-- Source --
· · ·

Review: Final Fantasy VII Rebirth is a triumphant reimagining of one of the greatest games ever made

Final Fantasy VII Rebirth raises the high bar set by its predecessor, reimagining one of gaming's most iconic stories while both honouring the original and vastly expanding its scope. 

Not everything in this sequel to 2020's Final Fantasy VII Remake shines, with some bloated open-world questing and pacing issues dragging in the back half; but these blemishes do little to detract from a spectacular whole.   

Honestly, this game is difficult to review objectively. My nostalgia goggles are very thick. 

I grew up playing the 1997 classic Final Fantasy VII. It was the game that made me fall in love with this entire medium.

If you'd told me back then I'd get to play this story again one day but with a full voice cast, immense visual upgrade and an expanded world, I'd probably have burst into tears. 

Players coming to Rebirth completely fresh might find its writing a little thin or its systems a little clunky. But if, like me, you've loved these characters and their world since childhood, this new release will hit you like an avalanche.

· · ·

-- Required tasks --
**1)** Summarize the Final Fantasy VII Rebirth review in two sentences.
**2)** Carry the Final Fantasy VII Rebirth review forward with a few more paragraphs, starting after its last sentence.

-- Dataset excerpt --
· · ·

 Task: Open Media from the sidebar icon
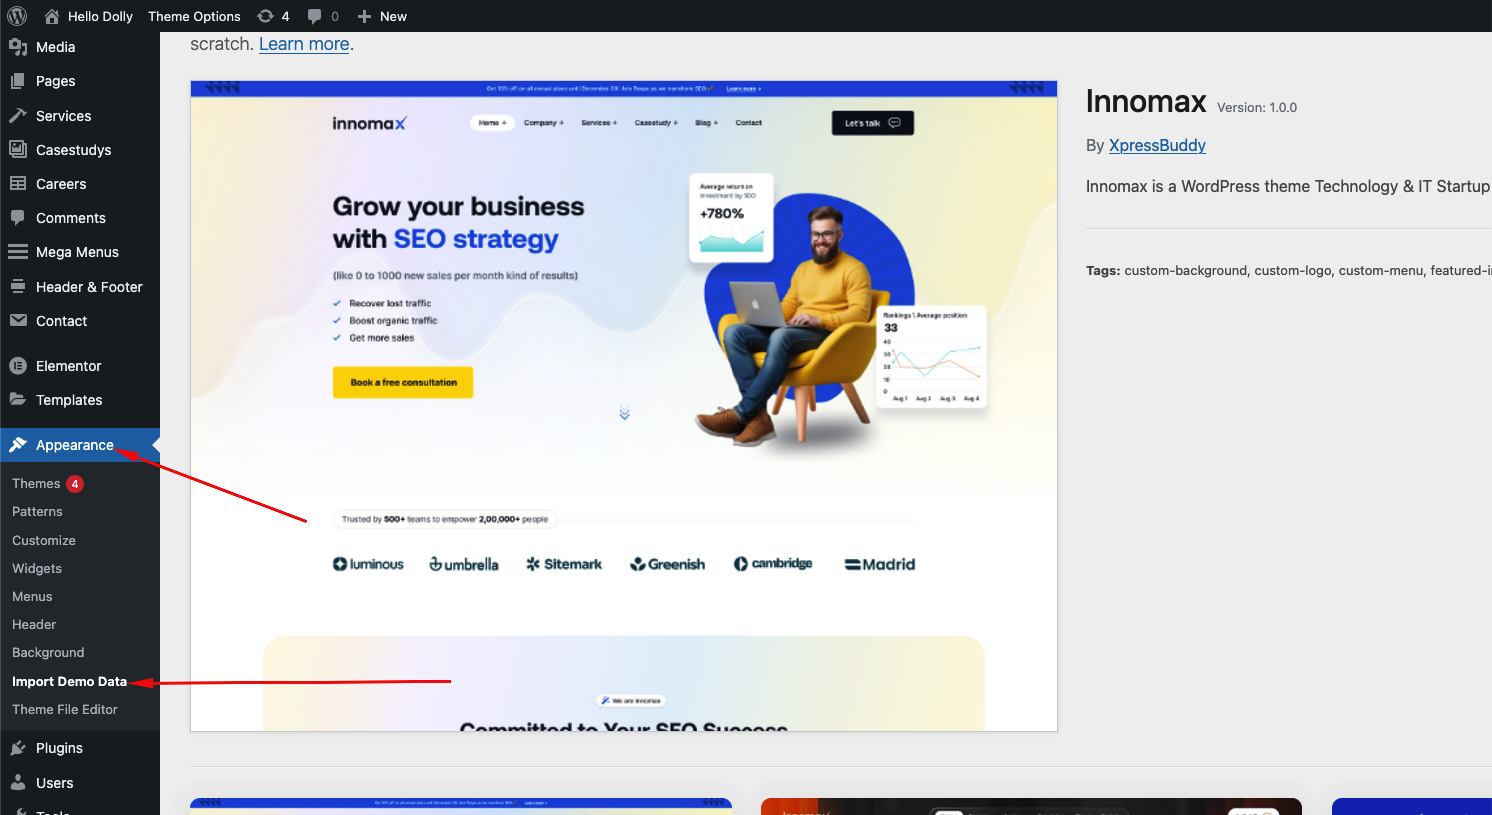(18, 47)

· · ·

-- Answers to the exercises --
**1)** Final Fantasy VII Rebirth, the sequel to 2020's Final Fantasy VII Remake, reimagines the 1997 classic by honoring the original while vastly expanding its scope, though bloated open-world questing and pacing issues drag down its back half. The reviewer, for whom the original sparked a love of gaming, admits to thick nostalgia and notes that newcomers may find the writing thin or the systems clunky, while longtime fans of the characters will be hit like an avalanche.

**2)**
A Realm Reborn

Review: Final Fantasy VII Rebirth is a triumphant reimagining of one of the greatest games ever made
Photo credit: Square Enix.

While part one of this remake trilogy took place entirely in the city of Midgar and featured rich yet restrictive level design, Rebirth pulls the scope back to encompass most of the original game's second act and gives players far more freedom to explore. 

While billed as a 'seamless open world', Rebirth is more an interconnected series of hubs than a singular map like you'd find in Assassin's Creed or The Witcher 3: Wild Hunt. 

The PS5 eliminates loading screens and allows instant fast travel but functionally you can't walk/ride continuously from one side of the world map to the other, as some may have hoped. But that lack of absolute connectivity doesn't matter as Rebirth is vast, beautiful and stacked with a staggering amount of content. 

Each section of the game has players enter a new region, explore the wilderness surrounding a hub location and then bounce between side activities and main missions.

Returning to iconic Final Fantasy VII locales 17 years later is worth the price of admission alone. The first time I reached the gleaming Golden Saucer fun park with fireworks erupting and music swelling, I nearly punched the air. 

The Golden Saucer, where you will spend more time than you probably should.
The Golden Saucer, where you will spend more time than you probably should. Photo credit: Square Enix.

The graphical power of the PS5 is on full display in every area, from the grimy undercity of Junon to the vast vistas of Cosmo Canyon, all are lovingly recreated and rendered in stunning detail.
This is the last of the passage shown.